#### TASK TO COMPLETE:
Go through the records and report each line in which the word "header" occurs.

(Saved data entries)
----------

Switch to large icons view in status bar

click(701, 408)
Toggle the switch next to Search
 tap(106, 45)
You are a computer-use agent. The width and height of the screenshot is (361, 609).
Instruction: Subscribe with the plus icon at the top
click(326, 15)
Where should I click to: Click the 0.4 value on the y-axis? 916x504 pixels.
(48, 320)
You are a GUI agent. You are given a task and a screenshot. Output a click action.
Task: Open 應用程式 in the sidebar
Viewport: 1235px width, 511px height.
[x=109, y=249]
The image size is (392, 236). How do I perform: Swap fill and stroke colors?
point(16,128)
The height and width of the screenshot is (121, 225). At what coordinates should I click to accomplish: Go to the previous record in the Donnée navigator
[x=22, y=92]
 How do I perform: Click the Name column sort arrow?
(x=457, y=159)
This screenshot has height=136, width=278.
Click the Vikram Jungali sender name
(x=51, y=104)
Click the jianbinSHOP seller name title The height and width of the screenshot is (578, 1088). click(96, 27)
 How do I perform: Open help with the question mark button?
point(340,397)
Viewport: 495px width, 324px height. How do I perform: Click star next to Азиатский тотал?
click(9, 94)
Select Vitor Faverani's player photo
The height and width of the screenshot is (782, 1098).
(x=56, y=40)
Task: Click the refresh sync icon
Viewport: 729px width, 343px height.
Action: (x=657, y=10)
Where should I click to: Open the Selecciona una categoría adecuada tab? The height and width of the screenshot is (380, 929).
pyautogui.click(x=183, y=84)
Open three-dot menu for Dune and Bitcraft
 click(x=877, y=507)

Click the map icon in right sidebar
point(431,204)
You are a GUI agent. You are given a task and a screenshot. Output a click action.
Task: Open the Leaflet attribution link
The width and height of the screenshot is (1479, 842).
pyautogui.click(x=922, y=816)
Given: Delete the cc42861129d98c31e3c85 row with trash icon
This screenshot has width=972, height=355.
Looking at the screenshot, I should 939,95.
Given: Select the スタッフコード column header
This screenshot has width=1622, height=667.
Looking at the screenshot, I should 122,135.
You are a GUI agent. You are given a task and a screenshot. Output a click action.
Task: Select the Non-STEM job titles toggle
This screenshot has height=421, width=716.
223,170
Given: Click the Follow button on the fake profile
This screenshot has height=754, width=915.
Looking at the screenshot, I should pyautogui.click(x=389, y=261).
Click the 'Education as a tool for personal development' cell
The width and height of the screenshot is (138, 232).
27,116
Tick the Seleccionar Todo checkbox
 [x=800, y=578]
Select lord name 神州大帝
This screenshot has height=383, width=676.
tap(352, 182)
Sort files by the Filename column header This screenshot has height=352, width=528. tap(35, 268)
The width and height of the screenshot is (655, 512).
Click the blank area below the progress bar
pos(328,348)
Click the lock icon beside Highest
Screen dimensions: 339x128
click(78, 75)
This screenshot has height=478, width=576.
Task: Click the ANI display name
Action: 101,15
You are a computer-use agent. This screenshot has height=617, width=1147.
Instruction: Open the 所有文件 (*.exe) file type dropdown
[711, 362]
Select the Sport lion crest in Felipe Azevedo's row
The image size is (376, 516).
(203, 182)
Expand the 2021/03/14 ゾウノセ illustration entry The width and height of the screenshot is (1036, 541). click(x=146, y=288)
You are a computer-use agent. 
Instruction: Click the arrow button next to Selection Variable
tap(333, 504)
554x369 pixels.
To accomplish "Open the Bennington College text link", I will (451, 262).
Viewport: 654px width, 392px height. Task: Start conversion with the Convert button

----------

#### WRITTEN RESPONSE:
Given: Select the スタッフコード column header
Sort files by the Filename column header This screenshot has height=352, width=528. tap(35, 268)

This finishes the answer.